## Text extract
I've done a back up and restore, a back up and complete restore and a back up and re-install of the IOS 7. I can turn off ALL apps, put the phone in my pocket locked, take maybe 4 or 5 calls, a few texts, an email or two and my phone is at 30% at noon after a full charge at 6 am.
I tried to search this topic but apparently either no one else is having the problem or I'm not find this by search parameters. 
Any help or advice is appreciated.
Thanks in advance.


----------



## joeten (Dec 4, 2008)

Hi did you try the tips here 5 tips to fix your iPhone and iPad battery life problems on iOS 7.1! | iMore
there are plenty of others here who have the issue https://discussions.apple.com/thread/5329381?start=45&tstart=0
and here https://discussions.apple.com/message/25158811 but they have some suggestions like turning of LTE.


----------



## stindi (Jun 21, 2009)

Apparently I have something that keeps getting loaded when I do a complete overhaul because it comes out the same. I've tried all the tips to conserve power but nothing seems to negate whatever is going on.
While I can turn off the apps that run, there are 88 processes running behind the scenes. I use SYS-Activity to monitor this. I'm at a loss on this one. I may just send it in and have them fix it... If they do that. LOL


----------



## joeten (Dec 4, 2008)

Did you check the 3g and lte it may be trying to connect to lte constantly.


----------



## stindi (Jun 21, 2009)

The battery life problem has been solved. I have no idea if an app or something else caused it. I restored the phone as a new phone. I created a new iCloud account. Once the phone was set up and the new account was connected, I merged it with my old icloud account. Only contacts calendar reminders and tasks were reinstalled. 
I will now start reinstalling apps one at a time. We will see if one of those is the culprit.


----------



## joeten (Dec 4, 2008)

Good to hear


----------

## Records for locating described items

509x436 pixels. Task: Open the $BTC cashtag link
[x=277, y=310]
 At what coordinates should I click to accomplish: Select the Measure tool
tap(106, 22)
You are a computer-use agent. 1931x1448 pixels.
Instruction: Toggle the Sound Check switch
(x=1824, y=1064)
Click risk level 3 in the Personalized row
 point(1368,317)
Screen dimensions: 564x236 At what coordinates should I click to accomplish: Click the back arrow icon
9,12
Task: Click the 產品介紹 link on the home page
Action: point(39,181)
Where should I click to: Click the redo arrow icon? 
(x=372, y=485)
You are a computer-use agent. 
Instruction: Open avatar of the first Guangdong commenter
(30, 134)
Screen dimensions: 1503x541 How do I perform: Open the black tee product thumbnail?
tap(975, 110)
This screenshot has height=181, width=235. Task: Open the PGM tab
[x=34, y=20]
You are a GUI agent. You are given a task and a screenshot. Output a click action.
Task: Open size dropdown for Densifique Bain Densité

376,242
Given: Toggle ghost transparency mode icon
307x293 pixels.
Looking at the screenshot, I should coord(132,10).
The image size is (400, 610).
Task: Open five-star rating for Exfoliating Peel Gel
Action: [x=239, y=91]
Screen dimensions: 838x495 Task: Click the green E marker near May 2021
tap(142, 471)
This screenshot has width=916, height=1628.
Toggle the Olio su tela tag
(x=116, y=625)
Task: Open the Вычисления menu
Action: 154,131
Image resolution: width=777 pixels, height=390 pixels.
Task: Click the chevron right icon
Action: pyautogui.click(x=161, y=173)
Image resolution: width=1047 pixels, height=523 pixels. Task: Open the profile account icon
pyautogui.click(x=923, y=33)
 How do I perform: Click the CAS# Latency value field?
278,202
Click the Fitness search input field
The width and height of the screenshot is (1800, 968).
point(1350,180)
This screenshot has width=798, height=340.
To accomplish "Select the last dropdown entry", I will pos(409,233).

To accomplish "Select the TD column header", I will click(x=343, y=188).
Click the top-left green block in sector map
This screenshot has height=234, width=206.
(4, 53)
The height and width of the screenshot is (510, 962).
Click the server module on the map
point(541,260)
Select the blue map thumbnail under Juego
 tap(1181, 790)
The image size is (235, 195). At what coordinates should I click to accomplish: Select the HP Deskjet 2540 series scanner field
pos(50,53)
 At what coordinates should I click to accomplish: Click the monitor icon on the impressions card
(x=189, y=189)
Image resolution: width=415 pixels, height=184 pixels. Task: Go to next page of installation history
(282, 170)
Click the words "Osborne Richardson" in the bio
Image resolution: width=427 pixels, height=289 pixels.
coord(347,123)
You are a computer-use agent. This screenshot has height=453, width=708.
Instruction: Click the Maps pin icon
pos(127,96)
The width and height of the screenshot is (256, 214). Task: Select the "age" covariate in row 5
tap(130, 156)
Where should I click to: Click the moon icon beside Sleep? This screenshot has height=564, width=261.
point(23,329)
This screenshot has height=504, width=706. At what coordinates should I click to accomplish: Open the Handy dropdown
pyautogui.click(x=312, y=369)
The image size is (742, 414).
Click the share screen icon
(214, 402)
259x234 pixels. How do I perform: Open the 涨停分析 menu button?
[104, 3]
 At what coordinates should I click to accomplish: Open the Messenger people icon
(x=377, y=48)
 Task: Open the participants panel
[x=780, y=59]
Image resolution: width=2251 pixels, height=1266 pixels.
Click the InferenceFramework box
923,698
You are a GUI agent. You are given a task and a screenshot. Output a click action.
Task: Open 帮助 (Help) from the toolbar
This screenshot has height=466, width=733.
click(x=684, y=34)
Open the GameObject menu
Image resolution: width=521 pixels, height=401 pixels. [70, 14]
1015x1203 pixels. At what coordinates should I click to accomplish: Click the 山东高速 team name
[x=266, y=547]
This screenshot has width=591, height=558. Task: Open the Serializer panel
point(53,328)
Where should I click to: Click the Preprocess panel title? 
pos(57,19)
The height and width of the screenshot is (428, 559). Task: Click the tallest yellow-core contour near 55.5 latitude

## Your tasks
**a.** Rewrite the paragraph of the forum thread that begins "The battery life problem has been solved" as a brief bulleted list, keeping its main facts.
**b.** Repeat word for word the passage of the forum thread from "The battery life" to "tasks were reinstalled.".

## Answers provided
**a.**
- The battery life problem is solved, but it is unknown whether an app or something else caused it.
- The phone was restored as a new phone.
- A new iCloud account was created.
- After setup and connection of the new account, it was merged with the old iCloud account.
- Only contacts, calendar, reminders, and tasks were reinstalled.

**b.**
The battery life problem has been solved. I have no idea if an app or something else caused it. I restored the phone as a new phone. I created a new iCloud account. Once the phone was set up and the new account was connected, I merged it with my old icloud account. Only contacts calendar reminders and tasks were reinstalled.